Stem cells are promising therapeutic agents for myocardial infarction (MI). Destruction of extracellular matrix (ECM) following MI often contributes to poor survival and retention of the grafted stem cells. Our previous study confirmed that nanofibrous patches can promote the survival of the loaded stem cells and myocardial repair after MI. Our group also found that CTRP9 can improve myocardial adverse microenvironment after MI, resulting in enhanced proliferation, migration and survival of transplanted stem cells. However, CTRP9 has a short half-life and is difficult to function continuously in ischemic myocardium. Studies found that peptide analogues could be covalently crosslinked to a collagen scaffold via dendrimers that are rich in amine groups (-NH2), constituting a controlled delivery system. Based on aforementioned preconditions, we propose the following scientific hypothesis: The myocardial biomimetic ECM with sustained release CTRP9 is loaded with multi-layer stem cells to construct biologic patches. The aim of the project is to explore the myocardial repair effect of the patch from three aspects: myocardial structure and microenvironment (biomechanical characteristics of biomimetic ECM and sustained release of CTRP9), the amount of stem cells (multilayer stem cells and pro-survival factor CTRP9) and function of the stem cells (CTRP9 promotes the proliferation, migration and paracrine function of the stem cells).

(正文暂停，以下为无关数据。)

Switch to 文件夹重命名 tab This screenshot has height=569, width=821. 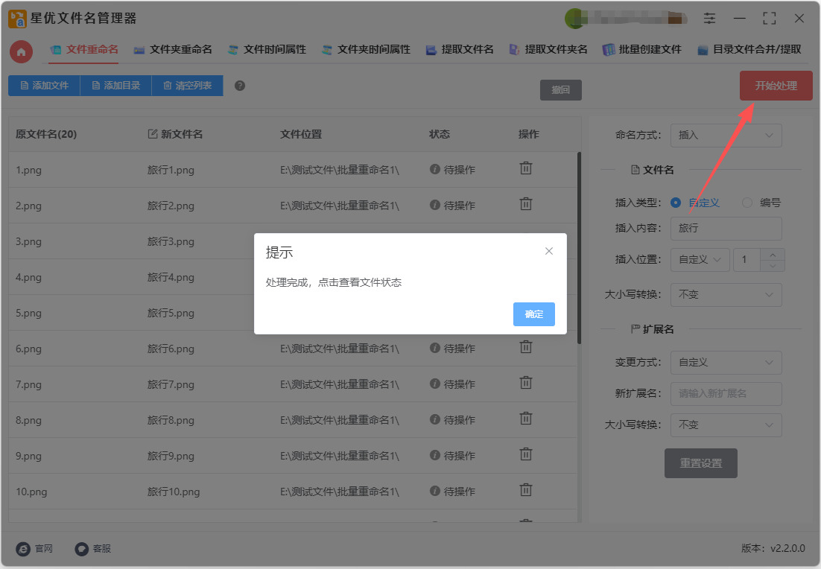coord(173,50)
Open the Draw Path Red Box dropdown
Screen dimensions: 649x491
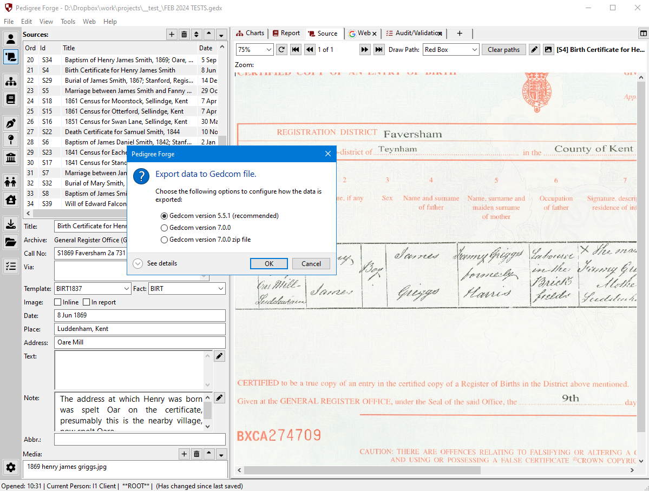point(450,50)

干细胞是心肌梗死（MI）很有前景的治疗手段，而MI后心肌细胞外基质（ECM）的破坏及伴随不良微环境导致移植干细胞急性流失和死亡，限制了其临床转化。申请人发现纳米纤维补片可促进所承载干细胞的存活和MI后心肌修复（Acta Biomaterialia 2018）。本课题组前期发现CTRP9是维持健康心肌微环境的关键因子，可促进MI后移植干细胞的增殖、迁移和存活（Circulation 2017）。然而CTRP9半衰期短，需全身给药，对缺血心肌的作用有限。有研究发现聚酰胺聚合物可使肽类交联于胶原蛋白实现缓释。我们提出科学假设：可缓释CTRP9的心肌仿生ECM与多层干细胞结合构建生物补片，从三个方面：心肌结构和微环境（仿生ECM的生物力学特征和CTRP9缓释）、干细胞数量（多层干细胞和促存活因子CTRP9）和干细胞功能（CTRP9促进干细胞增殖、迁移和旁分泌功能），探讨补片的心肌修复效果。

背景：纤维连接蛋白(fibronectin，FN)聚合和胶原蛋白过度沉积是心肌损伤后心肌纤维化和心室重塑的关键环节，这一过程受机械力的调节。本课题假设通过具有一定力学特征的FN-COL交联心肌补片抑制心室扩张及其所致的心室壁机械张力，可减轻心梗后FN聚合和胶原蛋白沉积，抑制心肌纤维化和心室重塑。.方法：心肌补片是由Ⅰ型collagen和fibronectin通过自组装交联和水凝胶压缩塑形将制备而成的一种具有一定生物力学性能的致密蛋白膜。流变仪检测补片的弹性（杨氏模量）、粘合性和刚度（组织顺应性），扫描电镜观察其微观结构和细胞相容性。前降支结扎法建立小鼠心梗模型，术中植入心脏补片。超声心动图检测心脏结构和功能。病理组织学染色评估心肌纤维化和心室重塑。和WB（α-SMA、Collagen I、MMP2、TGF-β1、P-Smad3、BNP）评估心肌纤维化和心室重塑。.结果：FN-COL patch相较COL patch力学性能（弹性）相当，但具有更好粘合性（流变仪）。超声心动图表明FN-COL补片可改善心梗后的心脏结构（舒张末容积和收缩末容积降低，室间隔厚度增厚）和功能（EF和SF升高）。组织病理学染色和WB检测发现，相比COL patch，FN-COL patch在移植后可与心外膜进行更紧密的整合。这种紧密的整合保证了补片可以抑制心梗后的心室扩张。FN-COL patch还可促进冠脉重建，抑制FN聚合和MFs激活（α-SMA表达下调）。FN-COL patch抑制胶原蛋白合成和心肌纤维化的关键信号通路（TGF-β1/P-Smad3/MMP2 /Collagen I）和心室重塑（BNP表达）的水平。.结论：外源性FN-COL心肌补片可抑制心梗后心室扩张，抑制内源性FN聚合和胶原蛋白的沉积，减轻心梗后心肌纤维化和心室重塑。组织工程心肌补片作为心肌结构和力学强度的补充，是一种治疗心梗后心衰的有前景的治疗手段。